Financial lenders will also consider the condition of the vehicle you want to finance. For example, if they think there’s a high chance the car will be unreliable, they may reject the vehicle as security. So, although your choice of the vehicle won’t directly affect the rate, an unsuitable option simply may not be accepted. Generally, lenders have set criteria for vehicles they’ll accept. These can vary from lender to lender. For example, one lender’s expectation may be that the vehicle cannot be more than ten years old and must have less than 200,000 km on the clock to be considered. This may sound obvious, but It benefits both you and the lender to purchase a reliable vehicle that is much less likely to break down.

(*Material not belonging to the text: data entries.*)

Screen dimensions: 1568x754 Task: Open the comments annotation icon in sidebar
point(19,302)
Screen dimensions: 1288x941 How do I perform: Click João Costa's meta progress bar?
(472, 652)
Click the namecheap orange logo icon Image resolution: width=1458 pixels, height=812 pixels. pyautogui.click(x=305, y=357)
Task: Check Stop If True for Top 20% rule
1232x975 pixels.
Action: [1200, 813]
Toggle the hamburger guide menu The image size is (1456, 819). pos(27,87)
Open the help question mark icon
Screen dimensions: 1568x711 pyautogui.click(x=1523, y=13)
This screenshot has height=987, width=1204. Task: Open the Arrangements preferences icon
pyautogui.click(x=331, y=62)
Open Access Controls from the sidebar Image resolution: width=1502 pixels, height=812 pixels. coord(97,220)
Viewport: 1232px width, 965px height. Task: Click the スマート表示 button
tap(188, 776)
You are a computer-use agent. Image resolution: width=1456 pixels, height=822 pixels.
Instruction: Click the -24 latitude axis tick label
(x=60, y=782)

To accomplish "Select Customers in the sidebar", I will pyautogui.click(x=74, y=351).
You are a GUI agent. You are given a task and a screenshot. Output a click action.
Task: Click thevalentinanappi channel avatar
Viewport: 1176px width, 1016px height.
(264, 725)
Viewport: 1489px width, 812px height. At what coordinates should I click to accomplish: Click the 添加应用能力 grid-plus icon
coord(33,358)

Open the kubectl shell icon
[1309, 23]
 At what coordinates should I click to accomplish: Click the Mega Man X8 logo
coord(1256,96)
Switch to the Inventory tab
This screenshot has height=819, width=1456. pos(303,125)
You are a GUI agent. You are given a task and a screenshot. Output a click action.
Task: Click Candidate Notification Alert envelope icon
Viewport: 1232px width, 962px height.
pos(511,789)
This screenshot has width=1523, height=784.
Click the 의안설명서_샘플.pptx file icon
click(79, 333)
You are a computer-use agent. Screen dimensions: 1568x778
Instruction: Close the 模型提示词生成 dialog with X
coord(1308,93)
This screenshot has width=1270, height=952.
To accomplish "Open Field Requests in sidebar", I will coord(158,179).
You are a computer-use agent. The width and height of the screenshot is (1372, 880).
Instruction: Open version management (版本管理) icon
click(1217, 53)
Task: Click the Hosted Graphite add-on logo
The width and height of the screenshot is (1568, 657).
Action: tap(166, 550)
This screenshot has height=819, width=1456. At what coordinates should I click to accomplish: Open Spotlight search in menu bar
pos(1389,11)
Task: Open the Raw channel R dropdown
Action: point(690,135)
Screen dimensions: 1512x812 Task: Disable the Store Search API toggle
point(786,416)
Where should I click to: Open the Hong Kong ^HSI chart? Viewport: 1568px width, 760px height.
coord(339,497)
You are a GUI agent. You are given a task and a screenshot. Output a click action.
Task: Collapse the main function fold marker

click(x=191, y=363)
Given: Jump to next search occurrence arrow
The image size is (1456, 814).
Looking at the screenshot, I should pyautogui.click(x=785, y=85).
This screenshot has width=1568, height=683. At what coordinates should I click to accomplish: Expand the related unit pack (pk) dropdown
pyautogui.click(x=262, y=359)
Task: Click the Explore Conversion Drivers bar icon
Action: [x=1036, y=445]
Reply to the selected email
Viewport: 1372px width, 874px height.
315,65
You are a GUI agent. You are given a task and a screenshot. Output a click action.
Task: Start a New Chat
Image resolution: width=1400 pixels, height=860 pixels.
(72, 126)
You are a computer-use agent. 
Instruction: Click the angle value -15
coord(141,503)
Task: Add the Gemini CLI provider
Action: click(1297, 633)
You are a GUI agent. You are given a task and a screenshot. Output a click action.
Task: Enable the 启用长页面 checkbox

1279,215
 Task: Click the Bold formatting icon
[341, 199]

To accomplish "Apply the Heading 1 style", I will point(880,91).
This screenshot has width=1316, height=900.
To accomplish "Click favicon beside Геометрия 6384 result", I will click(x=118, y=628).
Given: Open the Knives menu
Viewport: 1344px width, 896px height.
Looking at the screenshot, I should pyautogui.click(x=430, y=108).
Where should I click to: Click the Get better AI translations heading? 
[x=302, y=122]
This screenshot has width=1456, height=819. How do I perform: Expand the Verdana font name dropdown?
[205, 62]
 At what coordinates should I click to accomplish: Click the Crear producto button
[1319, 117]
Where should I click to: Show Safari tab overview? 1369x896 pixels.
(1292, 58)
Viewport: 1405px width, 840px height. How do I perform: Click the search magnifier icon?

Pay a deposit or down payment. 

The higher deposit you can pay upfront, the lower the overall lending amount. Borrowing less reduces the risk for the lender and you. This is definitely a good thing! Lenders will often offer these services to borrowers with more skin in the game. The smaller the financing amount, the less the monthly instalments will be for you. When you pay a higher amount as a downpayment, it gives you a more manageable financing option and a better chance at a low-interest rate. 

Loan term

It could be tempting to stretch out your car loan term to the longest possible period, as your weekly repayments will look more attractive. However, this could result in you paying a higher interest rate. So instead, calculate how much more the asset will cost you. Is it affordable for you to pay the loan off within a shorter term? If it is, you’re more likely to receive a preferable rate. You’ll also pay less interest in total by reducing the term.

Income level

A stable monthly income will help you secure a lower interest rate from almost any financial institution. A very low income or one which fluctuates indicates an inability to service a loan. It is good practice to try to maintain, or if possible, even increase a steady income. If you can show these increases on your bank statements for three months or so, you’ll likely get a better interest rate, and it could even mean you can borrow a higher amount.


Co-borrowers can be a big help for bad credit borrowers seeking solutions. This is, in essence, a way for someone with good credit to vouch for another with bad credit. As a cosigner, they take on the responsibility of the loan and help the borrower get better repayment rates because of the weight of their positive score.